Integrons are versatile gene acquisition systems commonly found in bacterial genomes. They are ancient elements that are a hot spot for genomic complexity, generating phenotypic diversity and shaping adaptive responses. In recent times, they have had a major role in the acquisition, expression, and dissemination of antibiotic resistance genes. Assessing the ongoing threats posed by integrons requires an understanding of their origins and evolutionary history.
Collects and classifies mobile genetic elements (MGEs) including phases and plasmids from various sources. ACLAME provides a platform for analyzing MGE diversity from a global scale down to specific groups of MGEs and tools for the detection of new MGEs integrated in bacterial genomes. The BLAST search interface allows for a simple querying of the ACLAME sequences, returning information such as for each hit sequence, the functional annotation, the MGE, host(s) and protein families it belongs to.

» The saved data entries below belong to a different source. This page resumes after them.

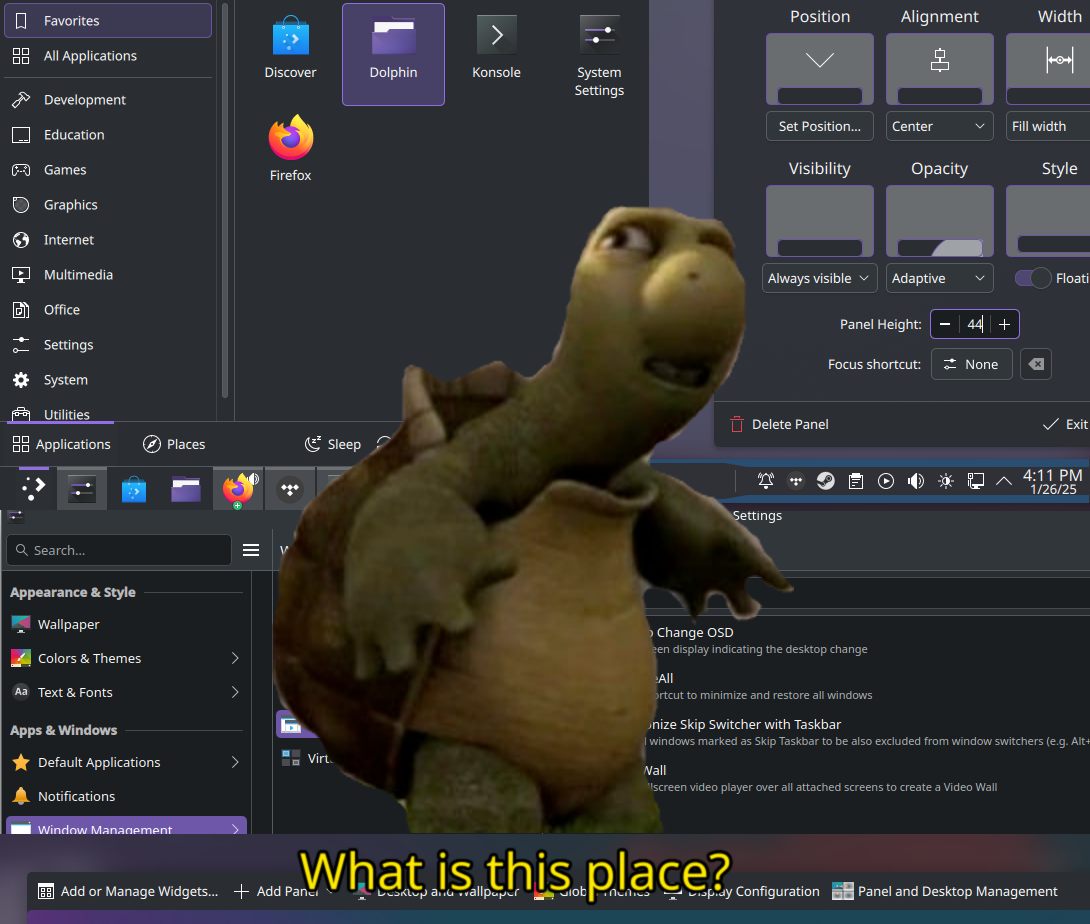Open the volume icon in system tray
The image size is (1090, 924).
pos(915,481)
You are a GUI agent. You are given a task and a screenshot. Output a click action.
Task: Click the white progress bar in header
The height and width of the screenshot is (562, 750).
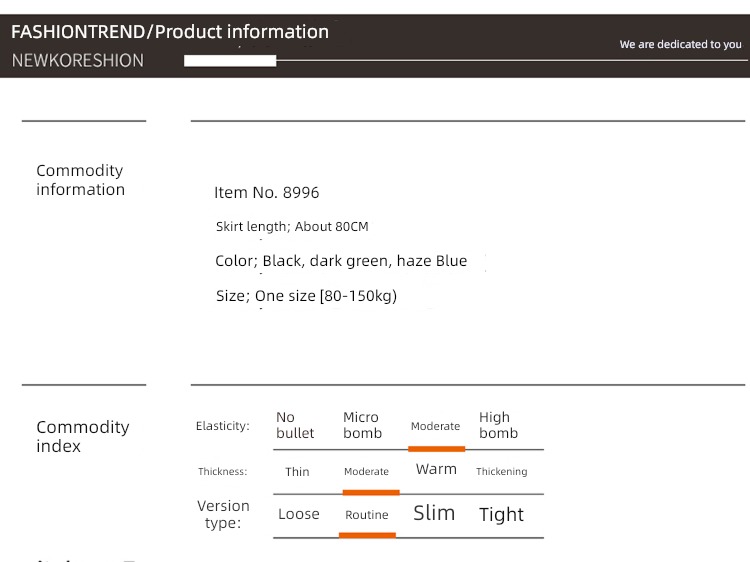(x=230, y=61)
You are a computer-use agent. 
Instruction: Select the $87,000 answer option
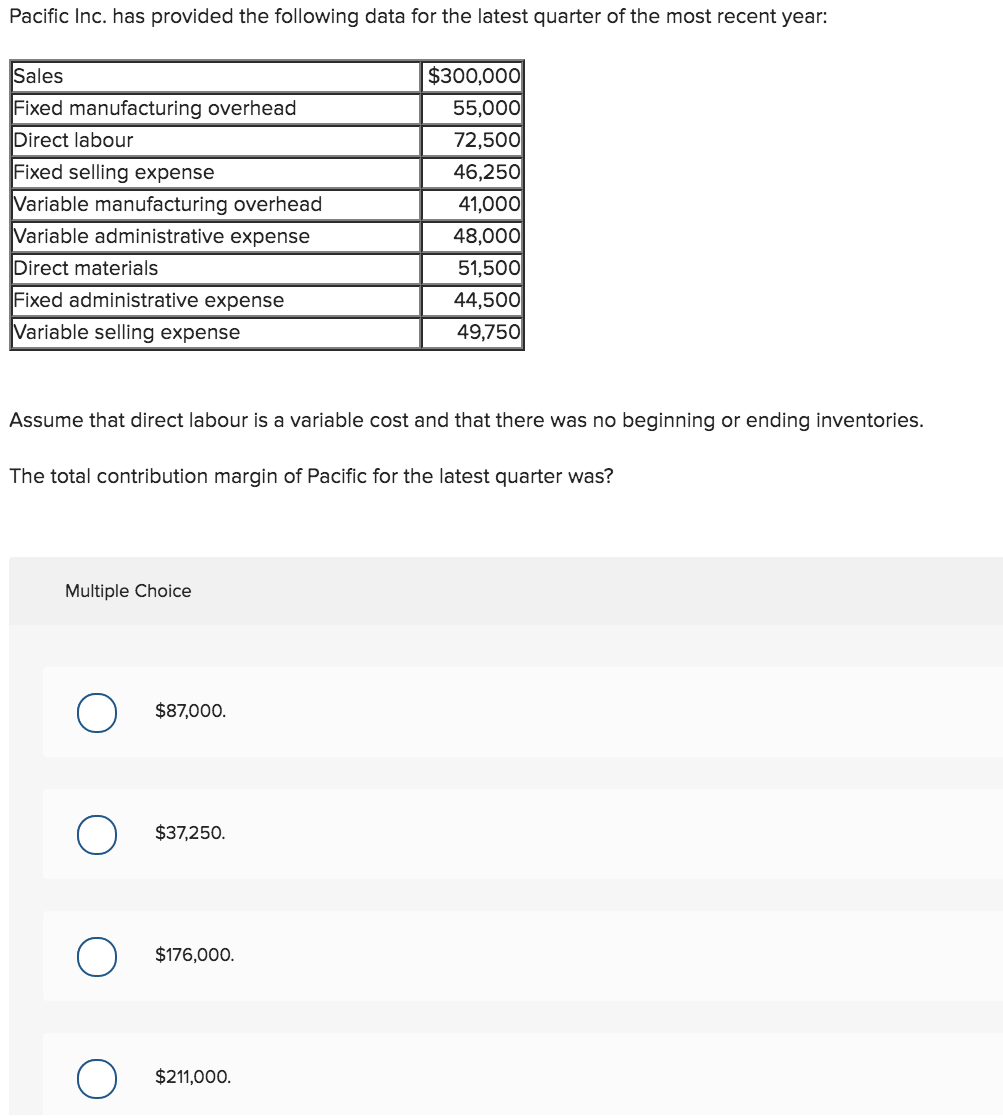[96, 713]
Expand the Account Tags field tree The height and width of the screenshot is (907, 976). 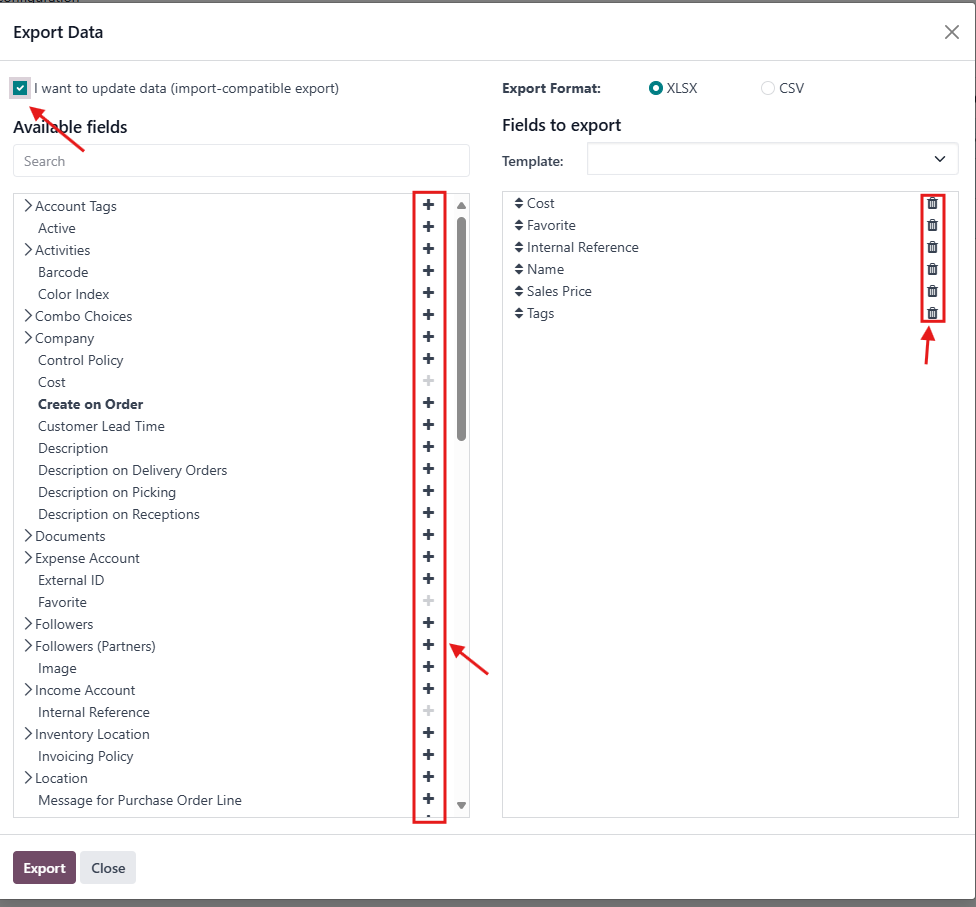click(28, 206)
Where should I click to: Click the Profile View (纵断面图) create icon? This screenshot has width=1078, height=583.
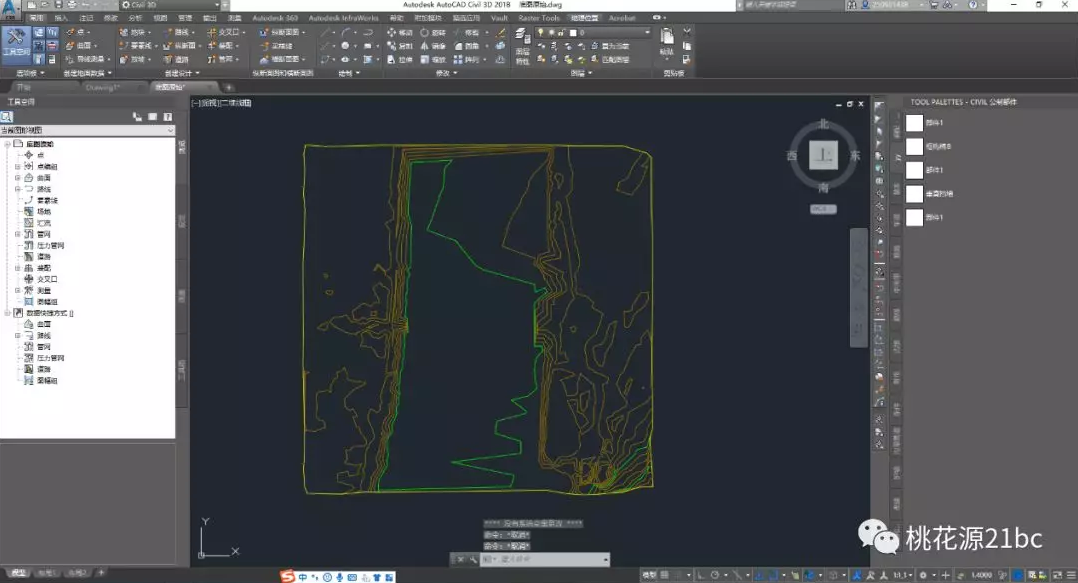[x=263, y=32]

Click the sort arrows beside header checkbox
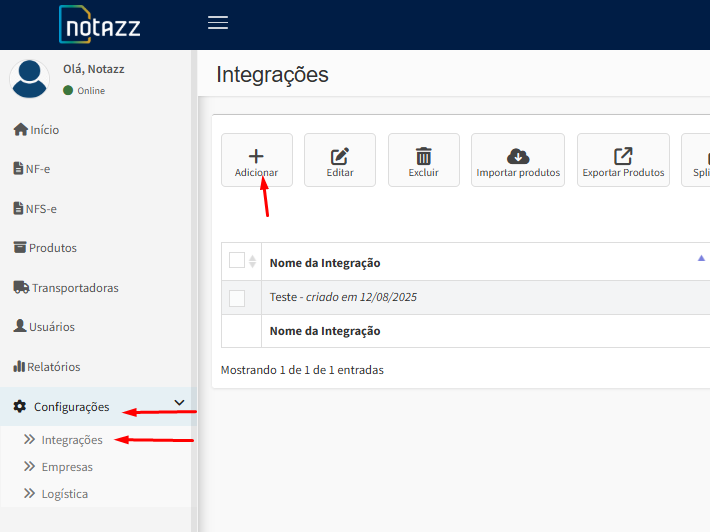[x=252, y=262]
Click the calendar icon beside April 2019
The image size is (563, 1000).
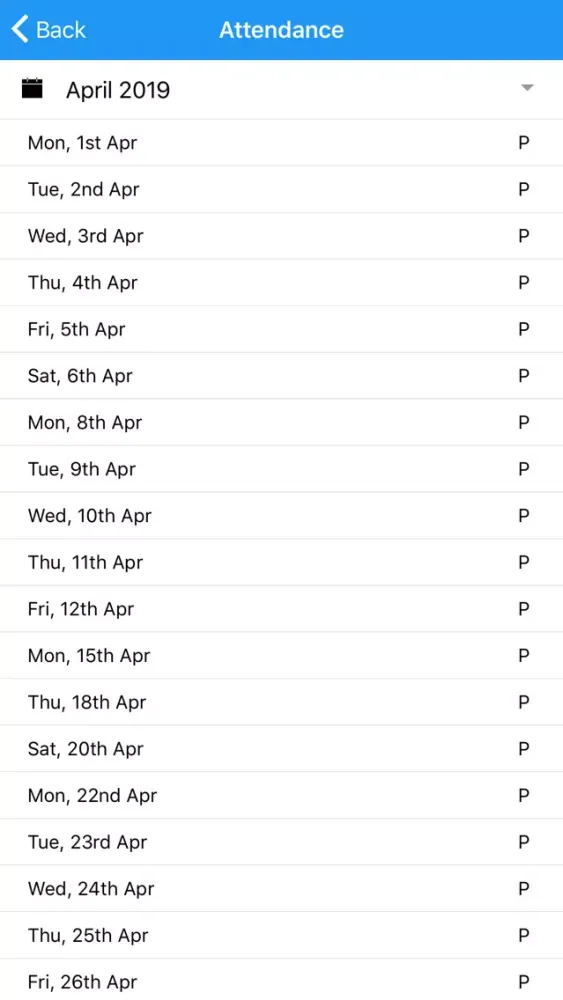pos(32,89)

A freely available tool developed in order to provide an easy access to integron’s DNA sequences and genetic arrangements. INTEGRALL contains more than 7000 integron sequences and provides a public genetic repository for sequence data and nomenclature, offering scientists an easy and interactive access to integron's DNA sequences, their molecular arrangements as well as their genetic contexts.
A database containing all publicly available sequence information regarding integron integrase genes and non-coding cassette-associated attC recombination sites. ACID is a community resource providing easy access to annotations of integrons and making tools available to detect them in novel sequence data. ACID also hosts a forum to prompt integron-related discussion, which can hopefully lead to a more universal definition of this genetic element.
An online knowledge base for microbiologists studying antibiotic resistance. RAC provides an archive of gene cassettes that includes alternative gene names from multiple nomenclature systems and allows the community to contribute new cassettes. It also provides convenient access to the Attacca automatic annotation engine that allows users to easily and accurately annotate cassette arrays in bacterial DNA sequences. Researchers using RAC can also contribute new gene cassettes to the knowledge base, obtain a unique and consistent name and share their sequences with other researchers.